None of the characters in this painful story fit into a mold, either for the pro-choice or pro-life camps. McCorvey was on a roller coaster her whole life, unstable and flawed. She was close with her first daughter more as a friend than a mother but didn’t reconcile with Thornton.

And there was a group that continued to show overwhelming kindness and graciousness to her: her close Christian friends in the pro-life movement. Certainly, some in the pro-life movement used her as a symbol rather than loving her as a human. But throughout the 2000s, McCorvey gained genuine, loving friends who pointed her back to God’s grace. When she felt crushing guilt for all the unborn children who had died, friends reminded her of the forgiveness found in Christ. 
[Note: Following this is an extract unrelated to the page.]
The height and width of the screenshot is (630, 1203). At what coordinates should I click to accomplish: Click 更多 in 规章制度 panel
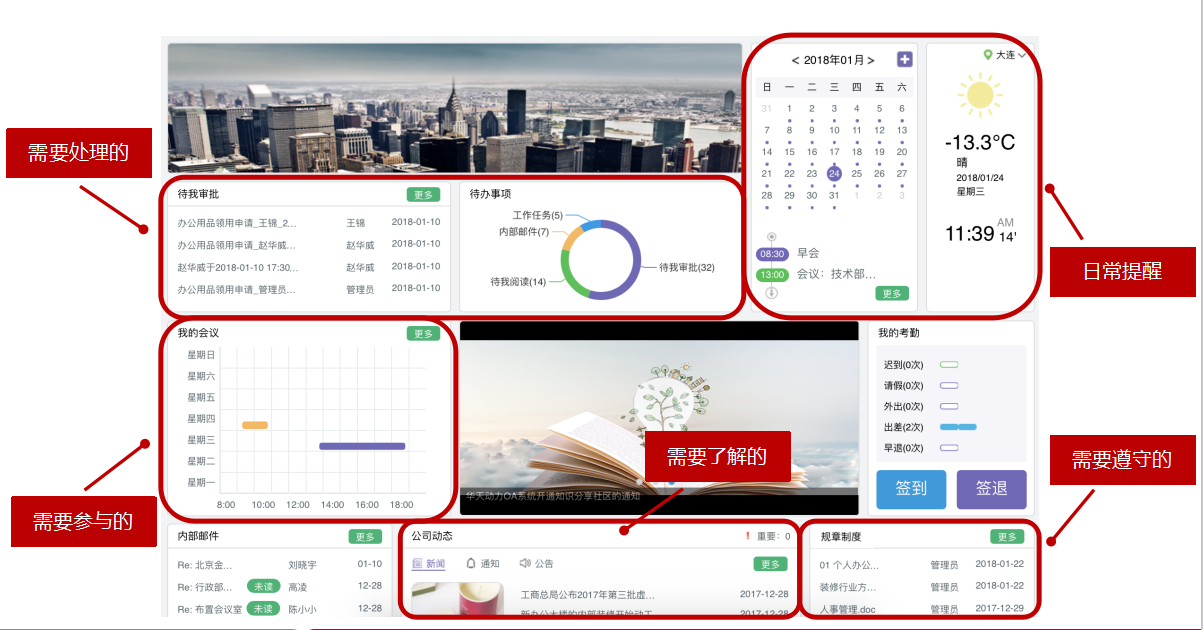[x=1007, y=537]
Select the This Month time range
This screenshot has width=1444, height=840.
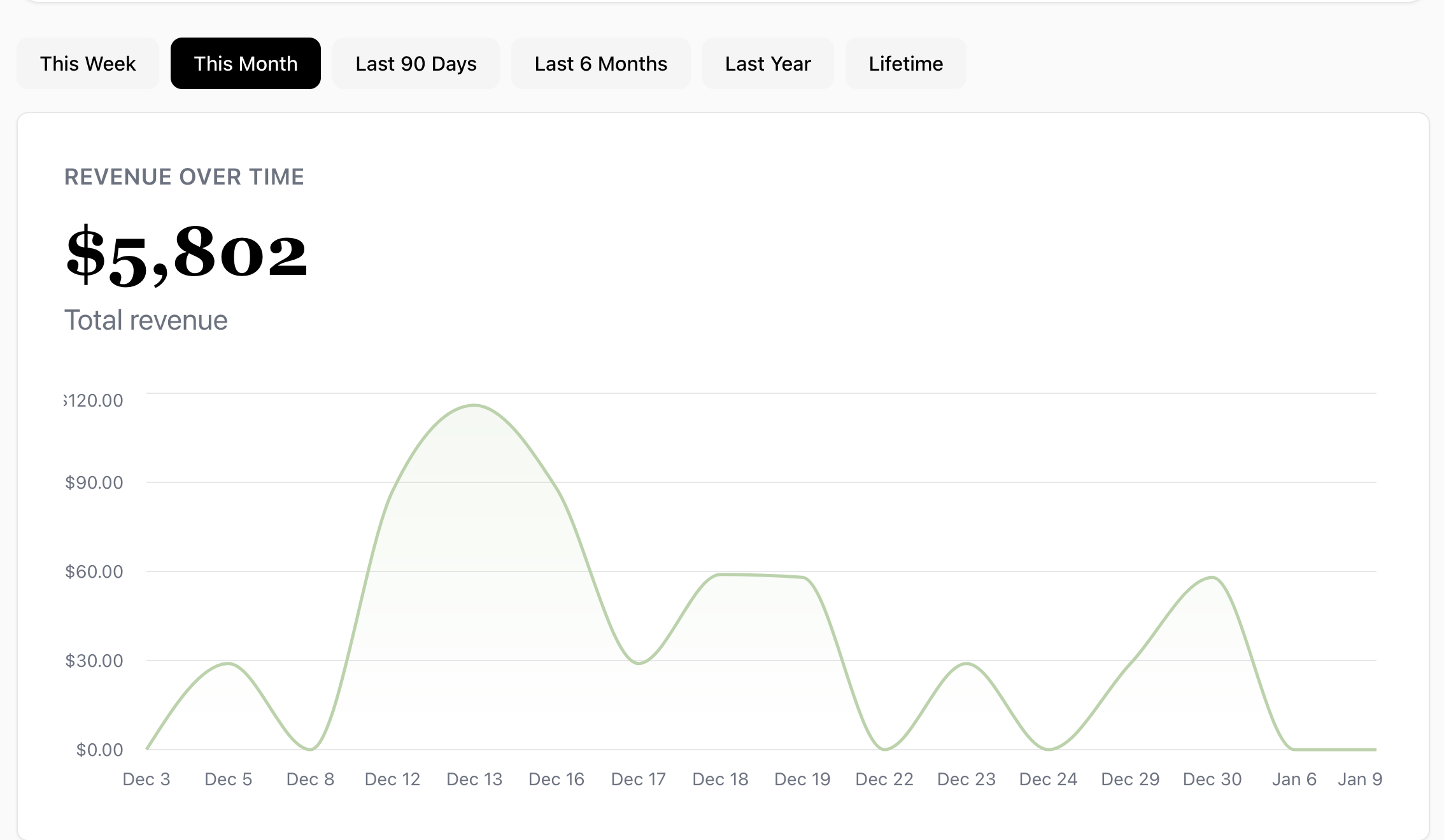(245, 64)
The money that pro-life organizations gave McCorvey were not bribes; they were generous support for a woman struck with poverty for most of her life. 

Another close friend of twenty-two years, Karen Garnett, was shocked when McCorvey admitted that she felt used by the pro-life movement. On McCorvey’s deathbed, Garnett sincerely apologized on behalf of anyone in the pro-life movement who had hurt her or used her. On her deathbed, devout Christian friends stayed with her.

The sanctity of life from “womb to tomb”

Again, Maren in Christianity Today writes, “In the midst of our movement’s failures and successes, we, like Garnett, are invited to be Christ’s voice of love to the vulnerable. We share a high calling—to admit our failures . . . and embody Christian ethics as we seek to protect the unborn and those who carry them. The people we serve include the McCorveys of the world . . . ”

We can rejoice knowing that Christ has enough grace for us all, in all of our complexities, deceit, selfishness, wrong-headedness, and sin. And, if Norma “Roe” McCorvey professed that Jesus is Lord and trusted him with her life, she will join us in heaven free from the grips of depression, addiction, and guilt (Romans 10:9; Revelation 21:1–4). 

Armed with the knowledge of Jesus’ grace, we must live compassionately for mothers in distress, even hard-to-love people like McCorvey, while we advocate for the sanctity of unborn life.